Improvement of Mold Cooling for Automatic Glass Molding—A Preliminary Geometry Study on Representative Test Specimens ^†

The actual context of glass packaging, mainly in bottles, with differentiated geometries in a design perspective is normally used for premium products, which are generally handcrafted with low cadences and high rejection rates from quality control. This problem is due to the complexity of the bottle, which the glass molding industry cannot respond to with solutions that would allow production on the individual section (IS) machines with sufficiently acceptable production yields. A complex glass bottle geometry presents problems, such as difficulties in controlling the molding surface temperature and its homogeneity, generating defects and even the impossibility or rejection from the glass manufacturing companies to produce certain geometries. Ultimately, these complex shapes molded with tailored cooling can only be produced using additive manufacturing technologies. This subject of automatic forming of complex shapes in glass was already a study object in other works [1].

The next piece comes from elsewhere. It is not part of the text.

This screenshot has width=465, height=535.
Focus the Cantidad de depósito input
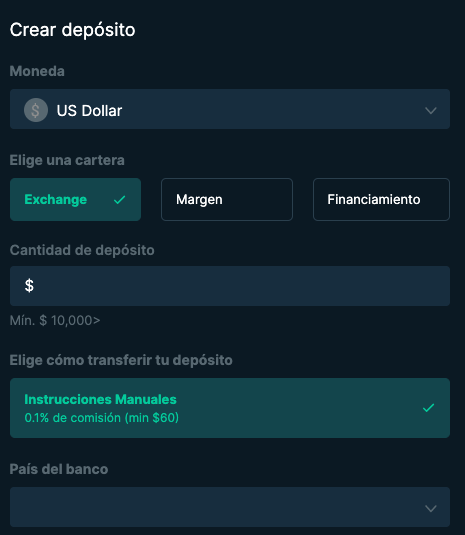pos(230,286)
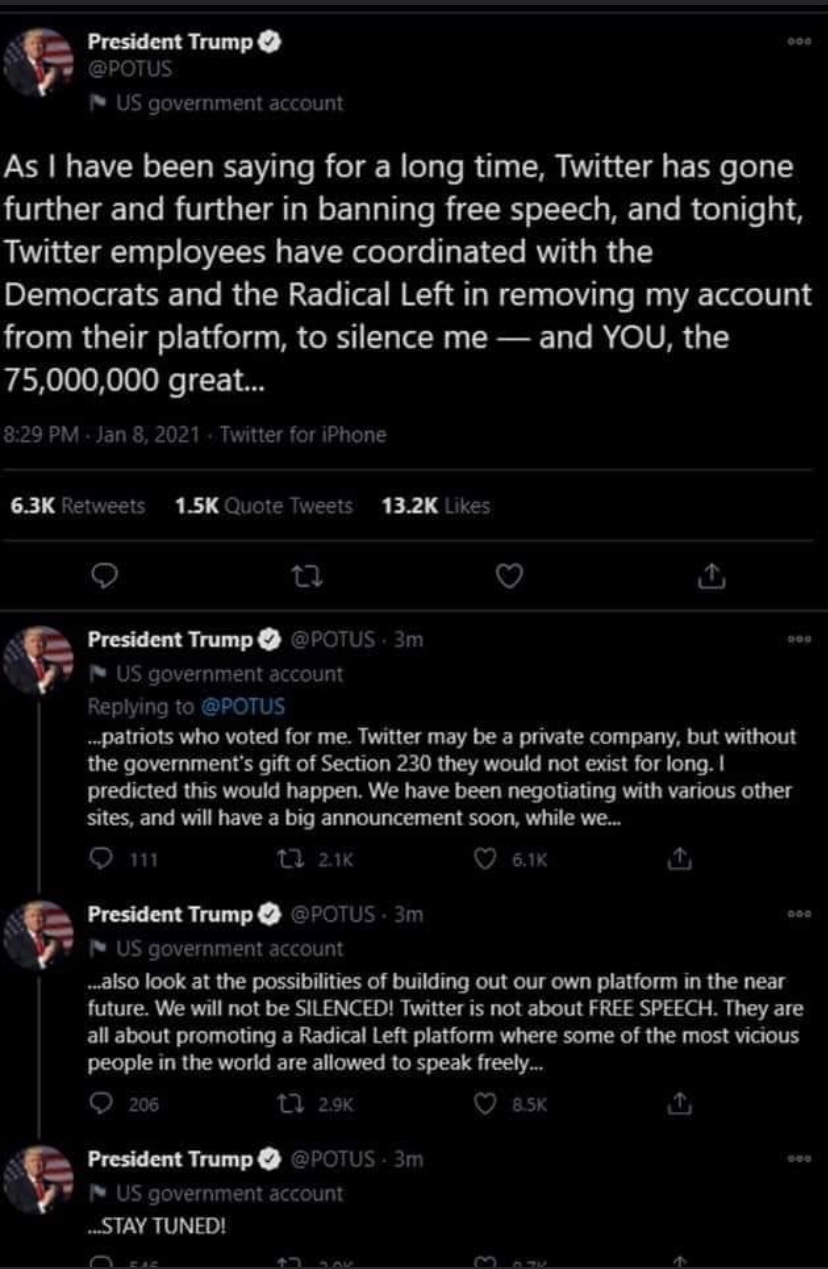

Today, the most widely used and most efficient mold cooling strategy is known as Vertiflow, which is given by an array of bore holes around the bottle geometry. This technology has been used for more than 30 years. Although this is the best solution for high-cadence production on IS machines, it also presents its limitations, such as overcooling in certain areas and lack of cooling in others, resulting in greater thermal variation of the mold profile [2,3]. These limitations are due to the impossibility of tailoring the channels for specific areas of the mold with traditional manufacturing techniques and the difficulty in controlling the horizontal and vertical temperature profiles of the mold, all for a standard circular bottle.

The present article presents a preliminary study of the cooling capabilities of conformal cooling channels on representative glass mold specimens to further explore the applications of additive manufacturing for the glass molding industry. A laboratory scale experiment was set up to test the cooling capabilities of four specimens. G#1—Vertiflow/control, represents the traditional manufactured mold with straight bore holes. G#2—Circular conformal, presents circular conformal channels designed at a constant distance of 10 mm from the representative molding surface. G#3—Elliptical conformal channel, presents an elliptical profile conformal channel at a constant 10 mm from the representative molding surface. G#4—Elliptical finned conformal channel, same geometry as G#3 but with the inclusion of fins to further increase the contact area to air in order to remove more heat from the representative molding surface. The specimens were heated up to 200 °C and then cooled by ventilating air through the channels. The temperatures were registered using thermal imaging, and the data acquired are presented in the form of graphs to compare the performance of the different geometries. Please follow closely this template, since the abstract will be reproduced exactly as submitted.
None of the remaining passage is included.